Trentino Alto Adige/Suedtirol

164 vittime, l’Italia si mobilita per aiuti


ROMA. L’Italia è pronta a intervenire per aiutare il Venezuela dopo il violento terremoto che ha provocato almeno 164 morti, oltre 1.000 feriti e più di 10.000 dispersi. Il ministro degli Esteri Antonio Tajani ha annunciato che il Governo sta già lavorando all’invio dei primi soccorsi, mobilitando personale della Farnesina, del Ministero della Difesa, dei vigili del fuoco e della Protezione civile, oltre ad aerei dell’Aeronautica militare. L’Italia chiederà inoltre all’Unione Europea di attivare il Meccanismo di protezione civile per coordinare e finanziare gli interventi di emergenza.

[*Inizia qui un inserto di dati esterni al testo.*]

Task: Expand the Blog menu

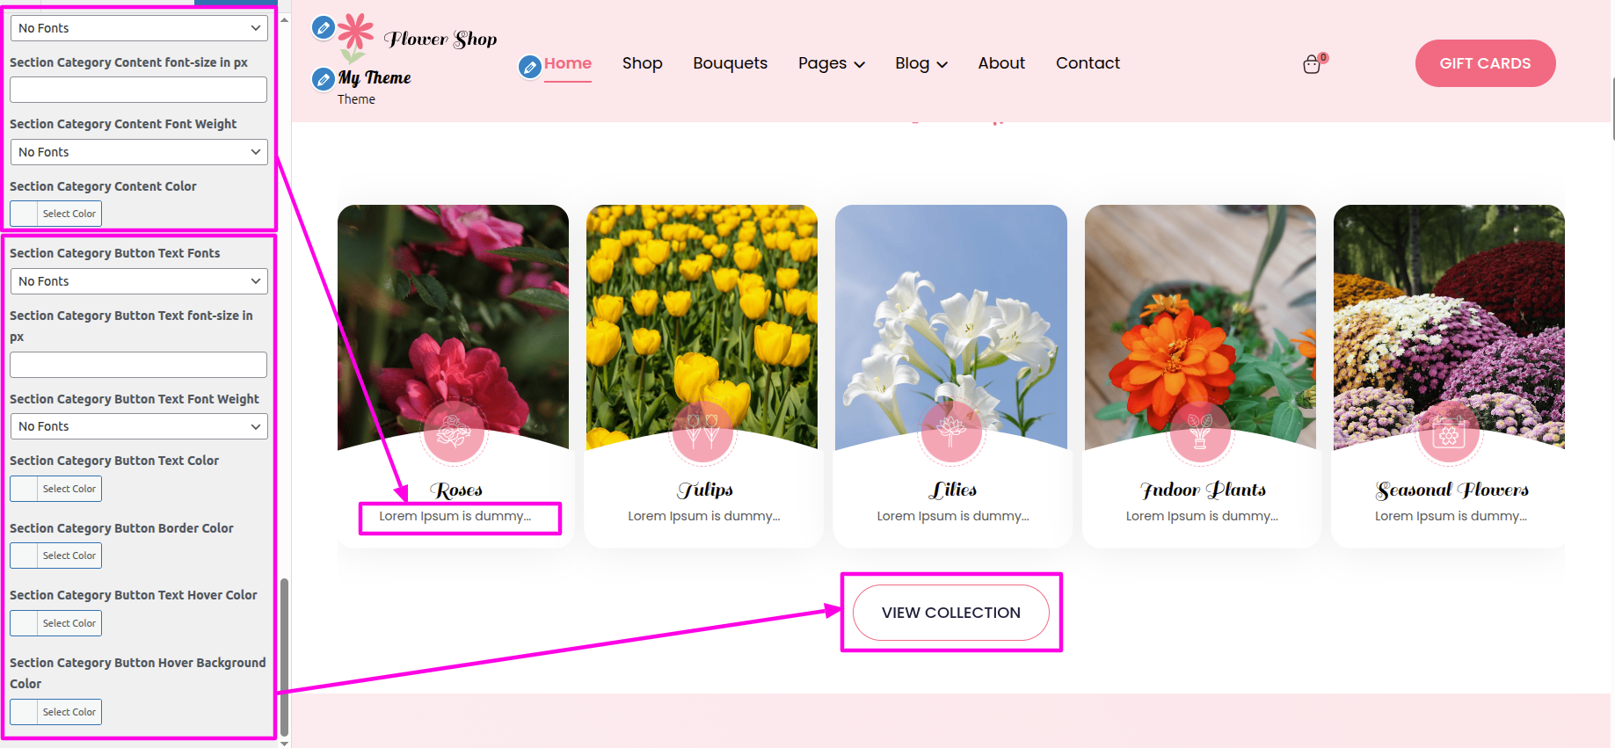Action: 920,63
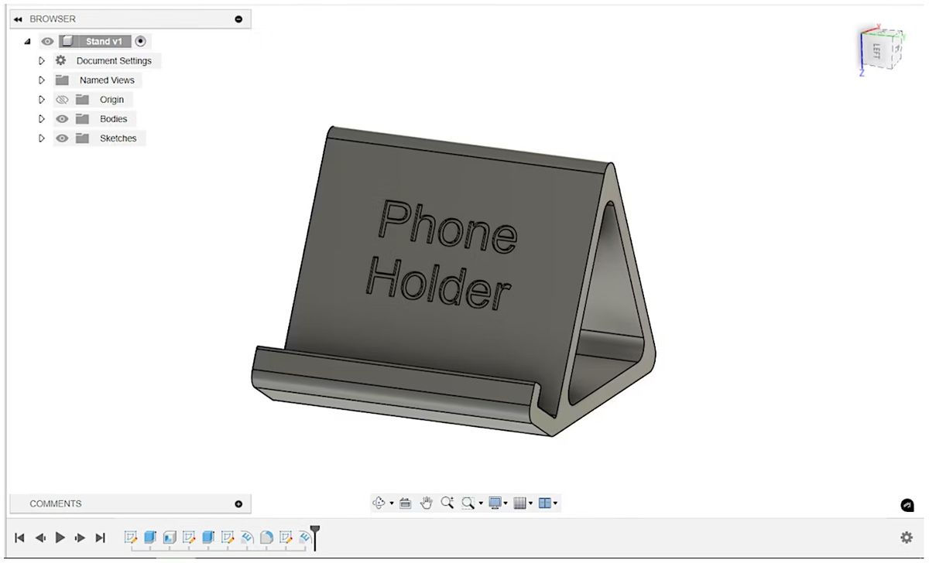Toggle visibility of the Bodies folder
The height and width of the screenshot is (563, 929).
click(61, 118)
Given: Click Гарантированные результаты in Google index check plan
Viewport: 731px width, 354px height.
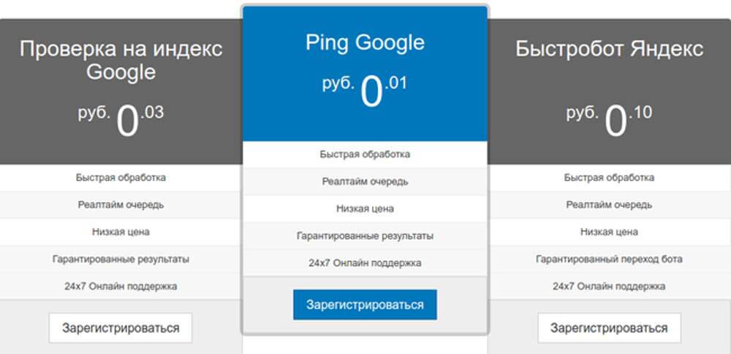Looking at the screenshot, I should pyautogui.click(x=121, y=259).
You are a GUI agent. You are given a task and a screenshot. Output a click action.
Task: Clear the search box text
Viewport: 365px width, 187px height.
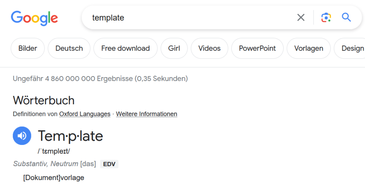[301, 18]
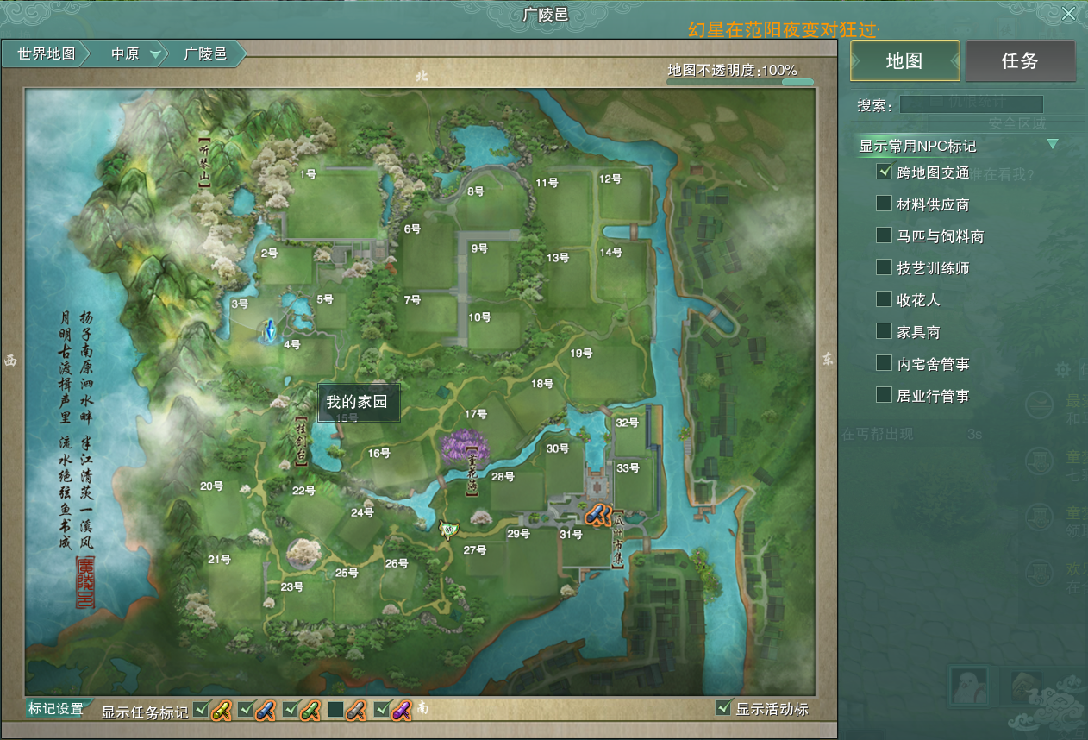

Le conseguenze più gravi del sisma si registrano a La Guaira, a pochi chilometri da Caracas, dove decine di edifici sono crollati. I soccorritori continuano a scavare tra le macerie alla ricerca dei dispersi e nelle ultime ore sono riusciti a salvare tre fratellini estratti vivi.

Tajani ha spiegato che tutti gli italiani registrati con l’Unità di crisi della Farnesina attraverso il sistema Viaggiare Sicuri sono stati contattati e che, al momento, non risultano vittime tra i connazionali. L’aeroporto di Caracas è stato chiuso e l’ambasciata italiana sta accogliendo alcune famiglie impossibilitate a rientrare nelle proprie abitazioni perché distrutte o dichiarate inagibili.

Nel frattempo la presidente ad interim Delcy Rodríguez ha dichiarato lo stato di emergenza e continua a coordinare le operazioni di soccorso. Numerosi Paesi hanno espresso solidarietà e disponibilità a fornire aiuti, mentre resta pesante il bilancio provvisorio del terremoto, destinato purtroppo ad aggravarsi con il proseguire delle ricerche.